Admission Requirements
Our formal requirements for MPhil and PhD are:
- A strong Bachelor or Master degree
Bachelor or master degree in Economics (or related fields) with considerable mathematics and statistics, and with evidence of research potential. We do accept students with non-economics background – there are generally students from disciplines with a heavy mathematics component (engineering, physics, math/stats majors)
- Excellent GRE or GMAT scores
Applicants from SMU, National University of Singapore (NUS), and Nanyang Technological University (NTU) with strong economics and technical backgrounds and excellent CGPAs may use their undergraduate/masters transcript as an alternative to the GRE/GMAT.
- Excellent TOEFL or IELTS scores
Students from English speaking undergraduate/master programmes do not need to submit TOEFL or IELTS score. However, you should consider whether including proof of English proficiency will help your application.
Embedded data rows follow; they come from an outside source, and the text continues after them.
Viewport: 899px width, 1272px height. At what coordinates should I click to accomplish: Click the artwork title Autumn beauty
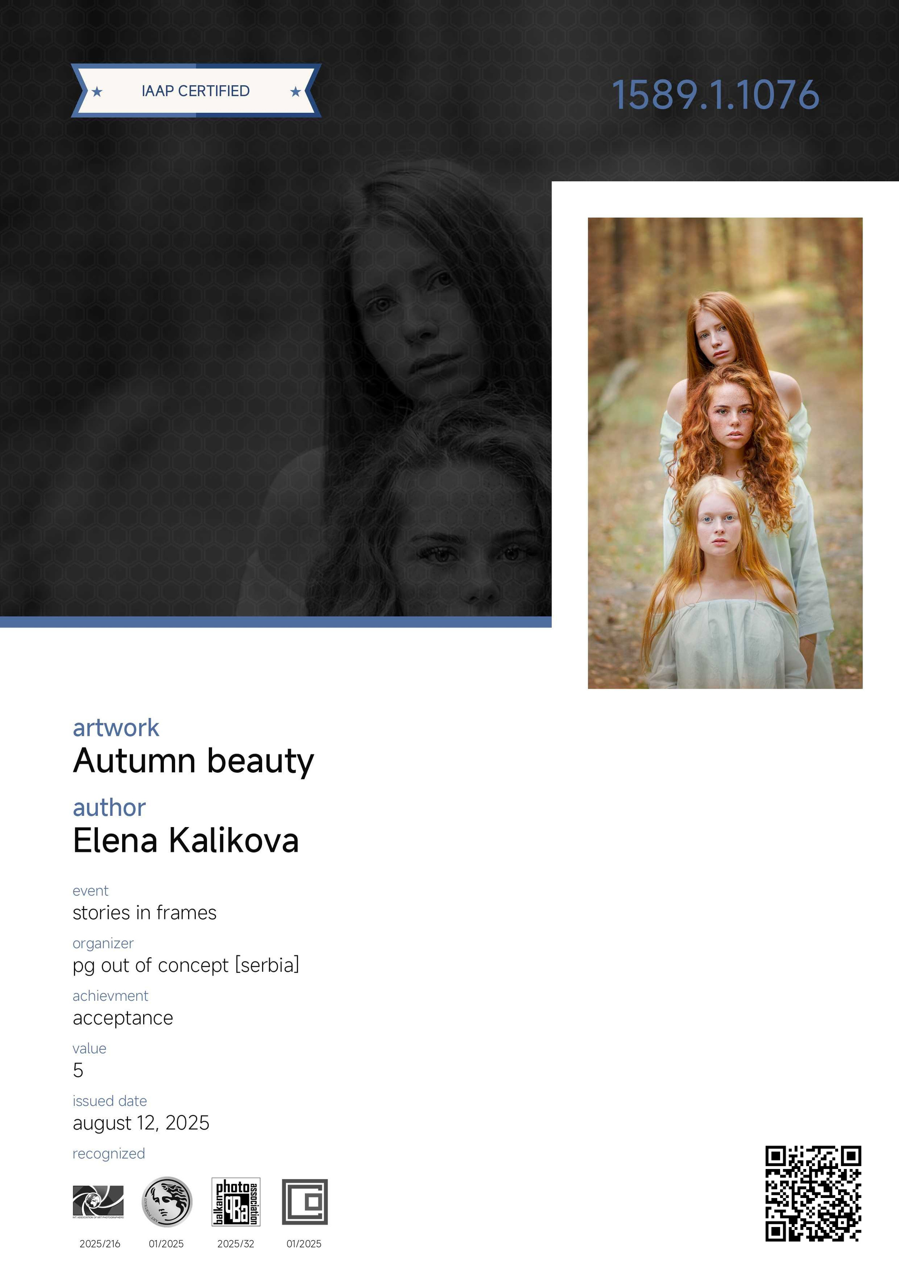coord(193,761)
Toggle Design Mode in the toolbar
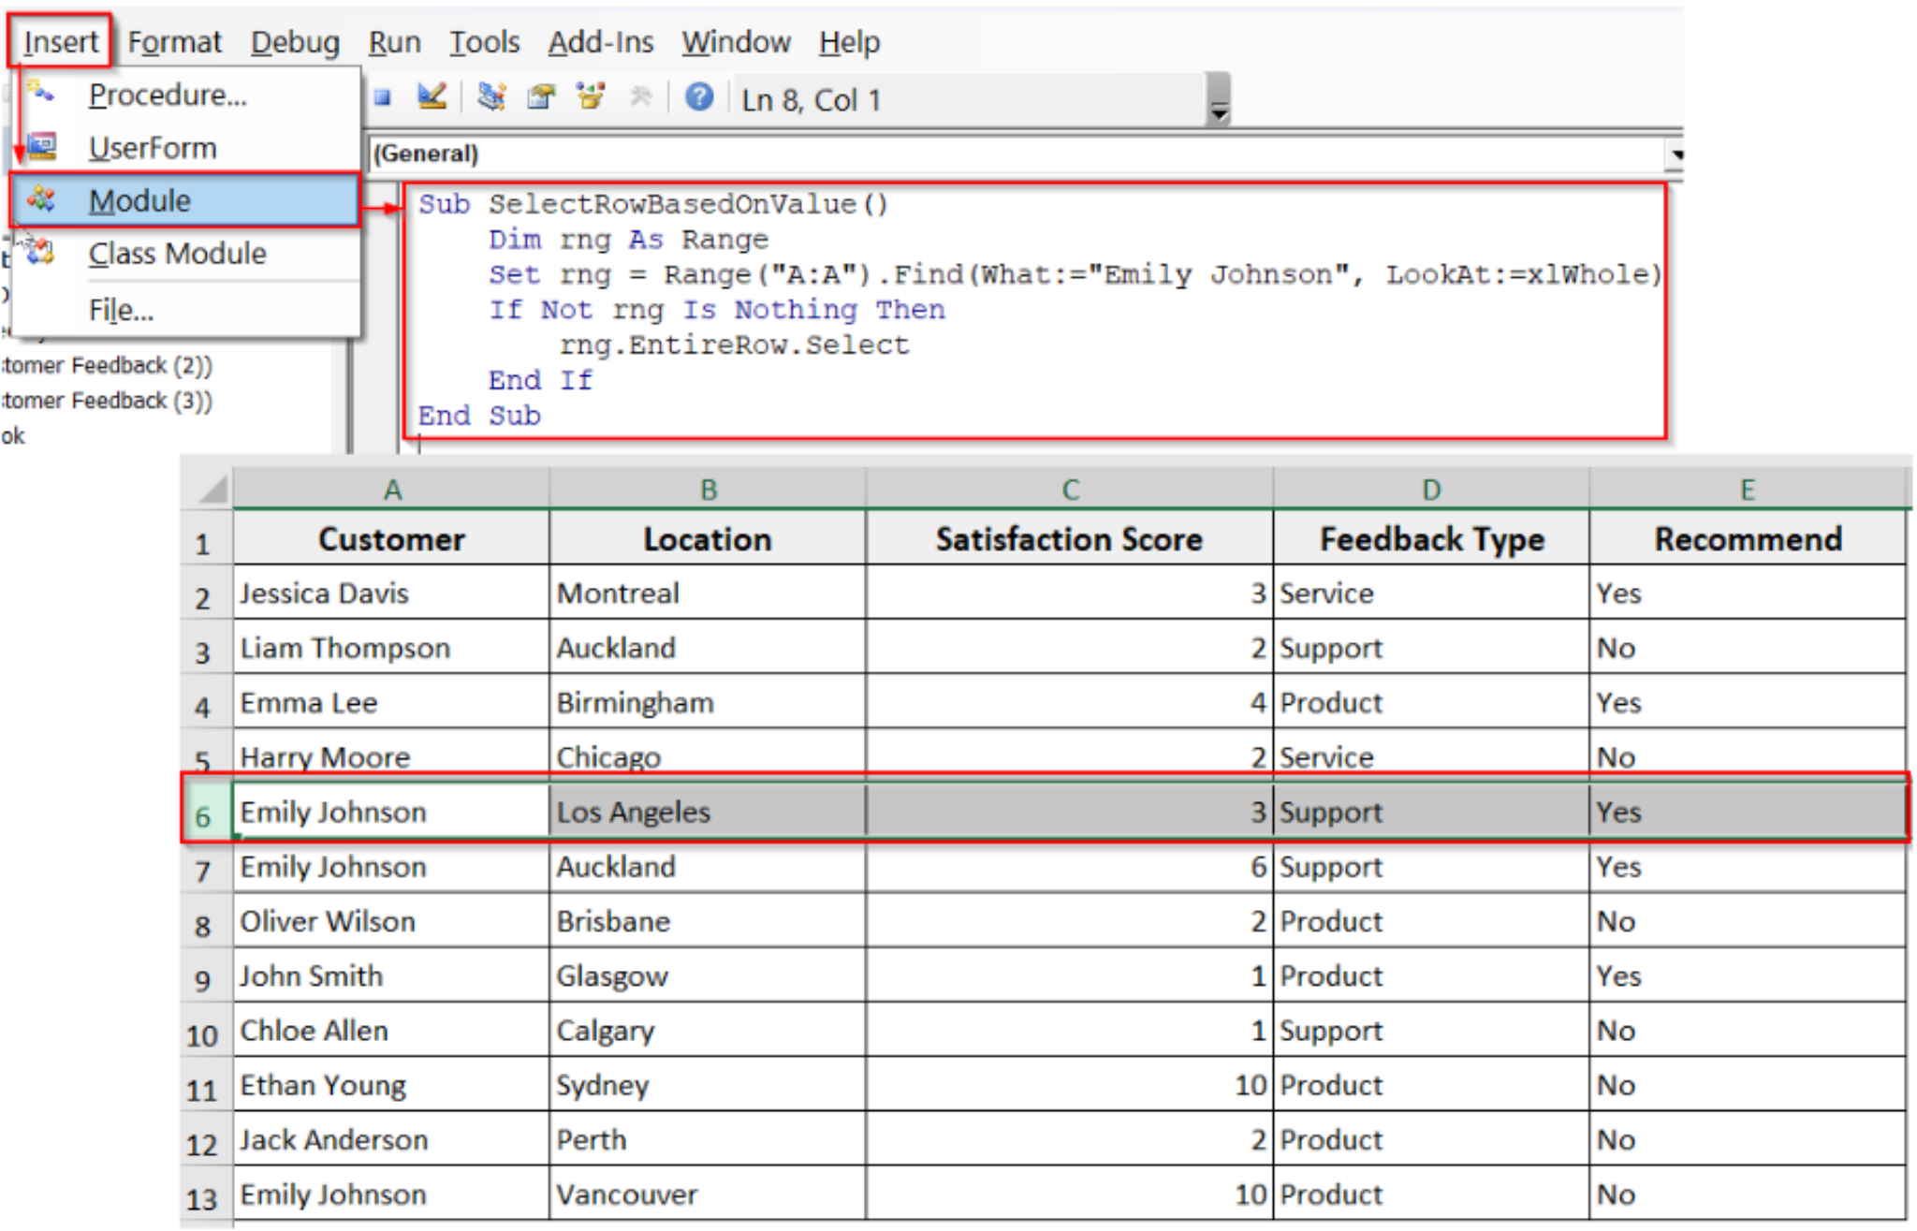 point(433,97)
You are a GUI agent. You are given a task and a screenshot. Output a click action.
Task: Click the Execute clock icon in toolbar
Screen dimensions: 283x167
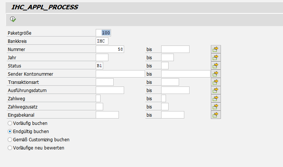point(13,19)
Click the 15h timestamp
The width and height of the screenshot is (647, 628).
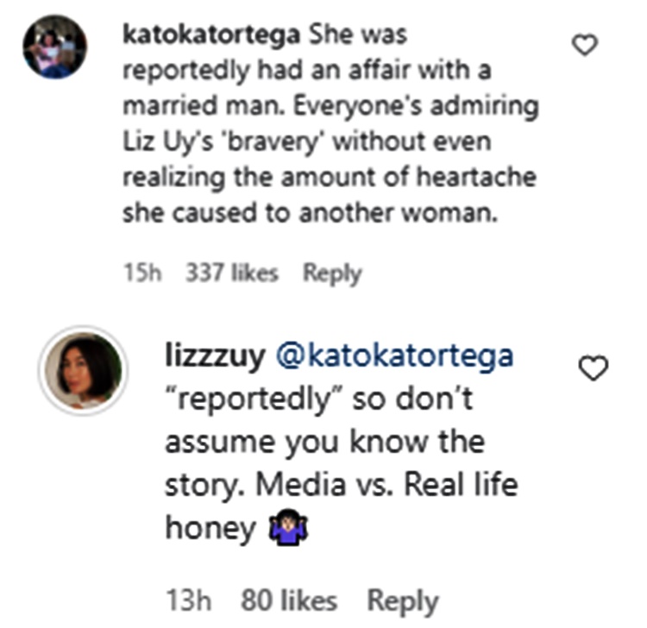pyautogui.click(x=143, y=273)
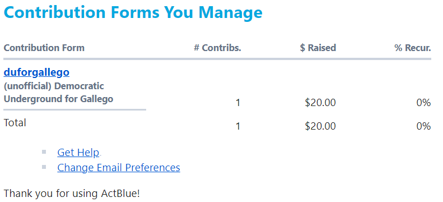Click the Thank you for using ActBlue text
This screenshot has width=443, height=202.
[72, 194]
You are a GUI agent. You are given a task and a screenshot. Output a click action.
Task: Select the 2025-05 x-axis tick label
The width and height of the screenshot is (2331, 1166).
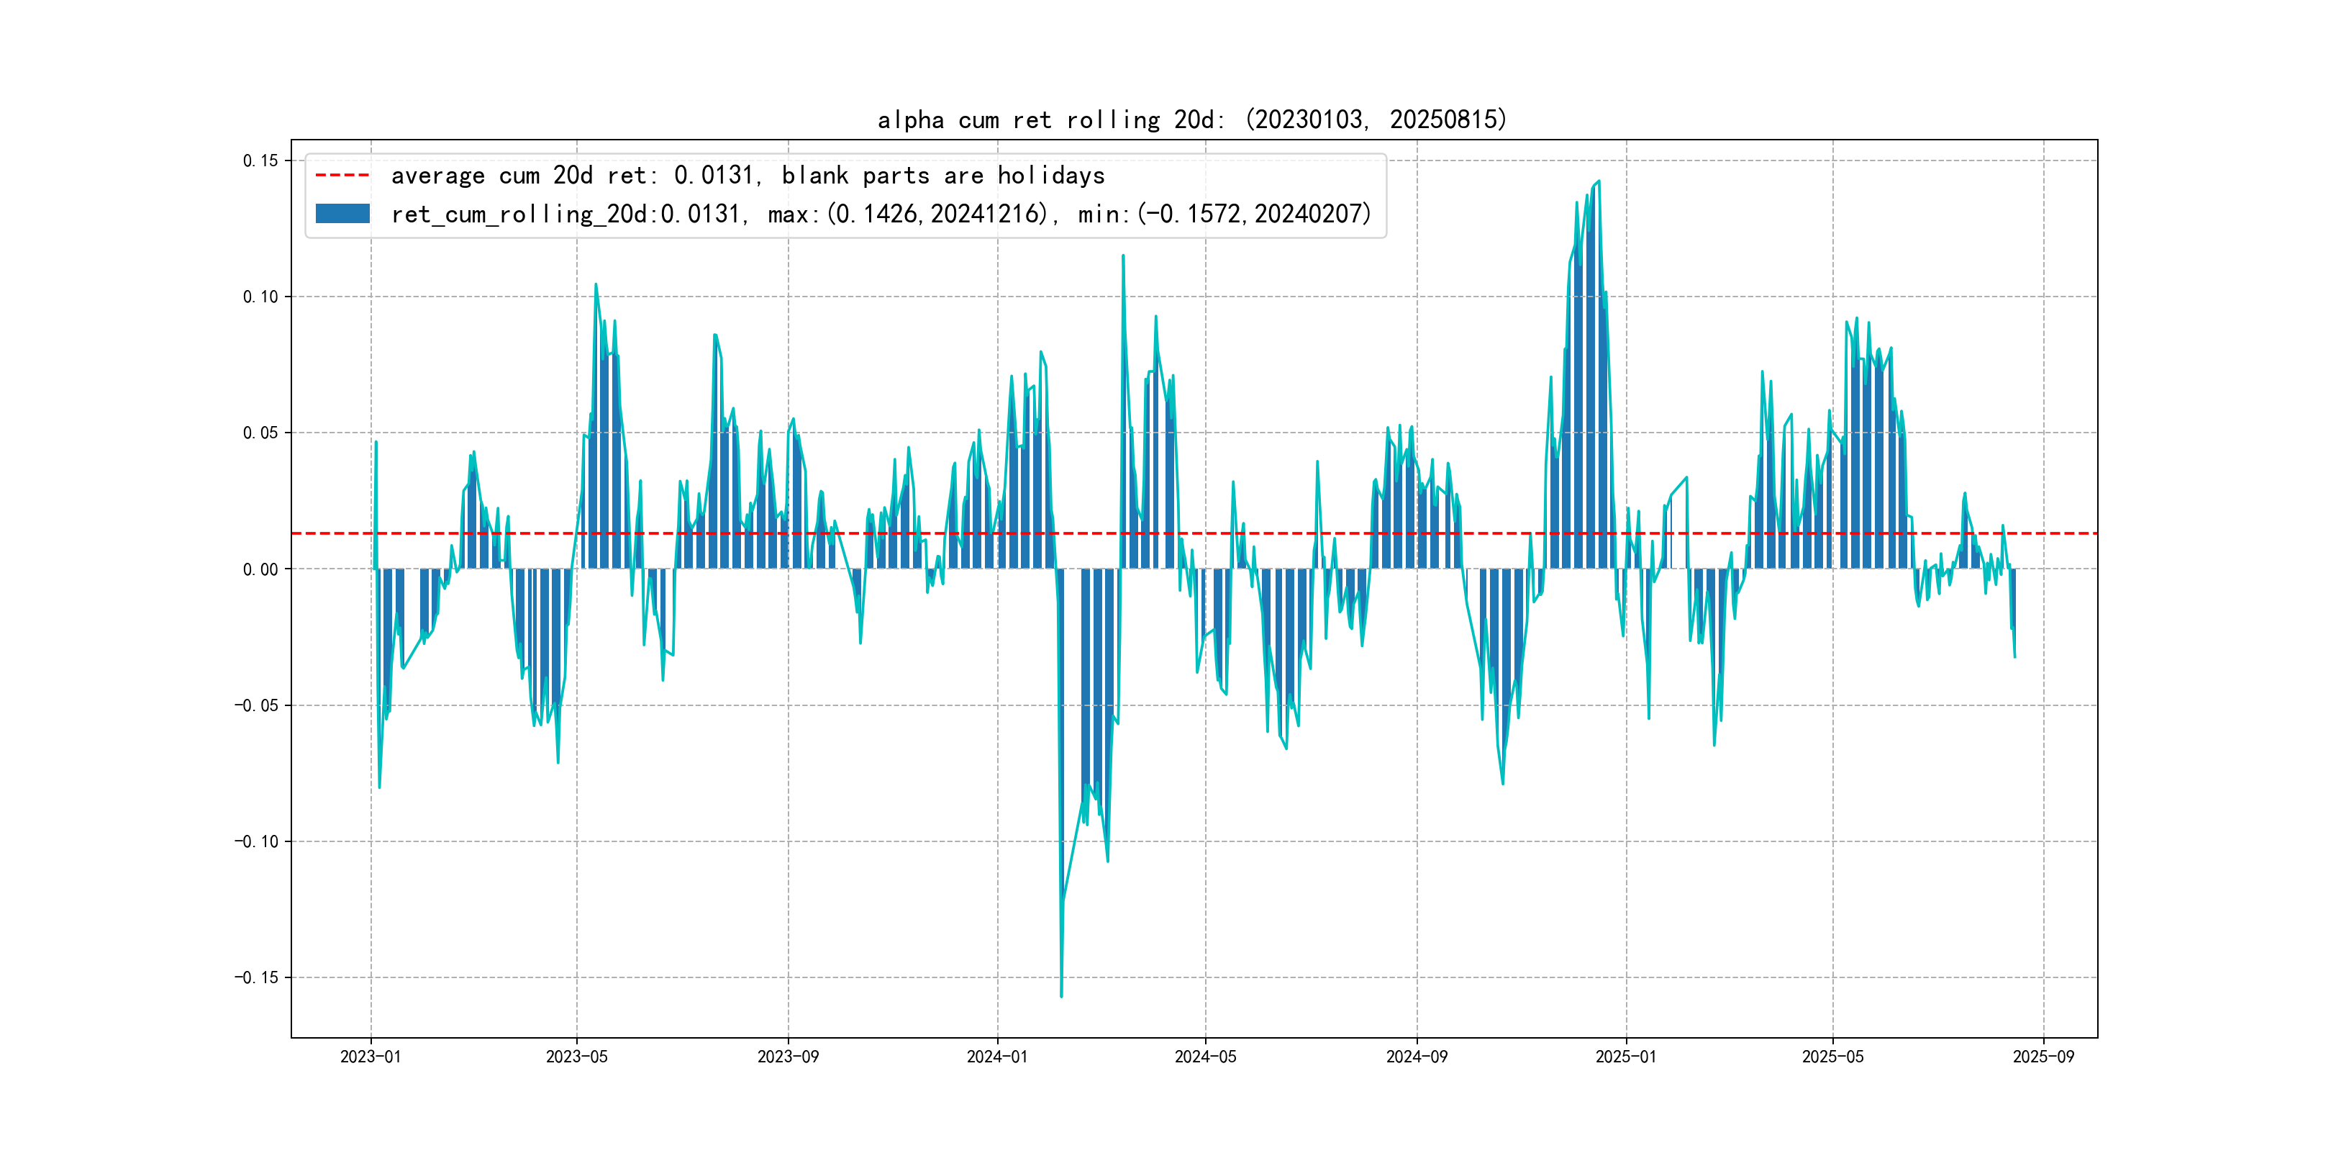click(1832, 1056)
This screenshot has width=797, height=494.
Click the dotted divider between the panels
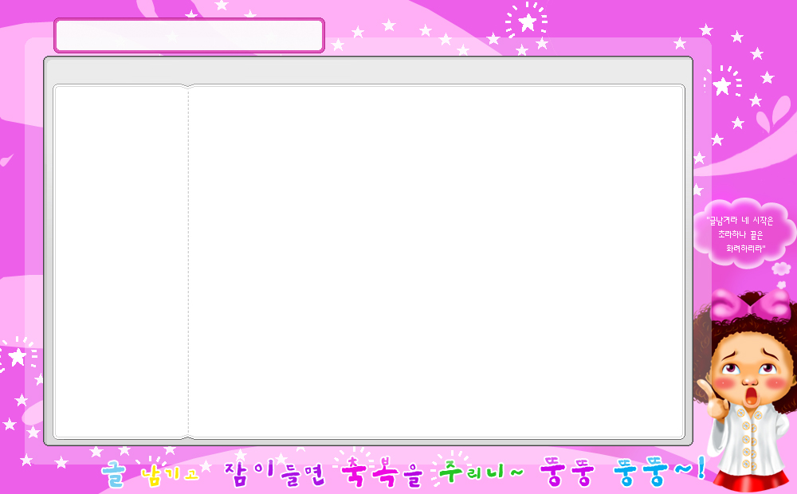[189, 261]
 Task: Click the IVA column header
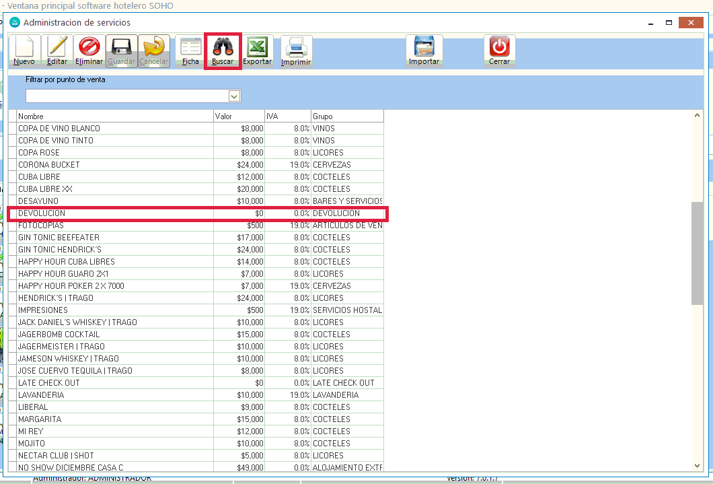(x=287, y=116)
- Personal and Research Statement
Describe your academic interests, motivation, and objectives for pursuing PhD study, research experience, and any other information that you wish to highlight about yourself. It is your opportunity to convince us of your potential and suitability as a researcher in economics.
- Two Referee Reports
- Curriculum Vitae
- Admission interview
We consider each application on a holistic basis, taking into account all the information presented in your application. We also consider if the applicants research interests and motivations broadly complement the academic interests of our research faculty. To view our faculty’s research areas and areas of expertise, please click here. All shortlisted applicants will be interviewed, and our admission decisions will be based on an assessment of your entire application package.
Regarding mathematics: a PhD program in Economics is mathematically demanding. A strong mathematical background is essential just to get through the first year core courses. An ideal background would include multivariable calculus, real analysis, intermediate level linear algebra, and a strong foundation in probability and statistics.